Debugging microservices in Kubernetes

In the previous tutorials, we leveraged the service mesh from a developers’ perspective to build resilience and observability into our service calls. This helps us both mitigate issues on the network between services as well as surface the appropriate signals to identify where and when there are issues. Ultimately, the service mesh can help save us from a cascading failure by improving resilience, but we need to couple this with debugging and fixing the issues altogether.

In this part of the tutorial, we’ll explore some mesh-complementary tools to debug a remote running microservice within your IDE and identify problems. We’ll also explore how to do this in a more “production” like environment where you may not (most likely!) be able to connect up directly to the service running in production. We’ll use a tool called loop that will allow us to record and reply requests from an environment. Let’s get started.

Debugging your services with Squash debugger

Squash debugger is a multi-language, distributed debugger that allows you to use your own IDE and other familiar tooling to debug microservices running in Kubernetes. Squash takes care of the plumbing to expose the debugging ports and remote debugger which should allow you to focus on “squashing” bugs instead of fumbling around with Kubernetes and inodes and so forth.

Squash is available as both a squashctl CLI tool as well as a plugin for VSCode. A plugin for IntelliJ/IDEA is also available, though a bit outdated. If there is interest in using this for IDEA, please let us know. For this tutorial, we’ll use Squash through the VSCode extensions.

Preparing

If you’re running on your local machine, sometimes it takes a while to download some of the debugger images from the docker registry. Let’s pre-pull the docker image needed to do the debugging for this exercise:

docker pull quay.io/solo-io/plank-dlv:0.5.18

Pick a pod to debug

From within the VSCode web-based IDE, hit “CTRL+Shift+P” to bring up the plugin dialog and start typing “Squash”. You should see the squash plugin pop up. Hit Enter on it:

Under the covers, the VSCode plugin leverages the squashctl cli tool, so you can use that alternatively if you wish. Squash will query the current Kubernetes context and navigate you through picking which service/pod you want to debug. Start by selecting the namespace to debug, in our case default:

Next, select a pod to debug. In this case we are going to debug the payment service, so start typing “pay…” into the search box to filter down the pods.
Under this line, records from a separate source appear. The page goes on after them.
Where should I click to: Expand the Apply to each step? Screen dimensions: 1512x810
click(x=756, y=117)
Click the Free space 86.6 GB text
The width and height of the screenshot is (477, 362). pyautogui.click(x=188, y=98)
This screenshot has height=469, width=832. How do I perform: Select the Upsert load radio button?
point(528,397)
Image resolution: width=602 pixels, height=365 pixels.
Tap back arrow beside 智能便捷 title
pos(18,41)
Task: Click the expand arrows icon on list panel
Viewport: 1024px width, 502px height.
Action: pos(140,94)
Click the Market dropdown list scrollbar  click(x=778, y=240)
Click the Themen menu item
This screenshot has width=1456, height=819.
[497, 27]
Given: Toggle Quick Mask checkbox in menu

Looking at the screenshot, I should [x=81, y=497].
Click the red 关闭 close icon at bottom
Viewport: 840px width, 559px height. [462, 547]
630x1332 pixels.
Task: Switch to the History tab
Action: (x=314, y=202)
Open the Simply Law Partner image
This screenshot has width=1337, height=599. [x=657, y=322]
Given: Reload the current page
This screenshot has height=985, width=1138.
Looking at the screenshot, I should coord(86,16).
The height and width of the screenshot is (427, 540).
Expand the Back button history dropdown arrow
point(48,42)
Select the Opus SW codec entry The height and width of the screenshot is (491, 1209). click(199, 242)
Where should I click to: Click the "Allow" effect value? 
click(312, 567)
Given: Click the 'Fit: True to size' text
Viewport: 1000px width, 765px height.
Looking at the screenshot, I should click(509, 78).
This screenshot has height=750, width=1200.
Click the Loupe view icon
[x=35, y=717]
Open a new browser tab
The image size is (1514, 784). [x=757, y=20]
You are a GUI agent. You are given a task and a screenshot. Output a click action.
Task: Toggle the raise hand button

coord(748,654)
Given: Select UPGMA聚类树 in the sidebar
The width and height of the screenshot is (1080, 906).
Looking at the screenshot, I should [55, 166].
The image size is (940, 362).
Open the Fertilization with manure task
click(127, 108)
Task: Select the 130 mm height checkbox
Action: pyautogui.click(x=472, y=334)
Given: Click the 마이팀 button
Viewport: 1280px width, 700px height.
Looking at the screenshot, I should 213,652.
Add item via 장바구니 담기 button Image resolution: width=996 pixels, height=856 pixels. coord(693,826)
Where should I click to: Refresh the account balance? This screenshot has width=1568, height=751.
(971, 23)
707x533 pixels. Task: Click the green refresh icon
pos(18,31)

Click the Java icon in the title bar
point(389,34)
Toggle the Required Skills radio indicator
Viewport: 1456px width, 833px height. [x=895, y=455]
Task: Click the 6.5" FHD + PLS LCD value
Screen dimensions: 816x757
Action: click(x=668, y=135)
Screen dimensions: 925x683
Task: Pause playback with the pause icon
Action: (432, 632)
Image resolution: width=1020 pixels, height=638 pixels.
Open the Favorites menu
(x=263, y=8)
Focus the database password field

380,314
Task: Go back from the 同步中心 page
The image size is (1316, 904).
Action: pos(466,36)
Next we need to pick which container to debug. Since we are deployed in a service mesh, we will need to decide between debugging the service-mesh sidecar or the application itself. In our case, we’ll select the payment container.

Lastly, since Squash is a multi-language debugger, we need to decide which debugger to use. The source code for this service is written in Go, so we’ll pick the dlv debugger. In future versions of squash, we’re hoping to be able to auto-detect the language and default to a debugger.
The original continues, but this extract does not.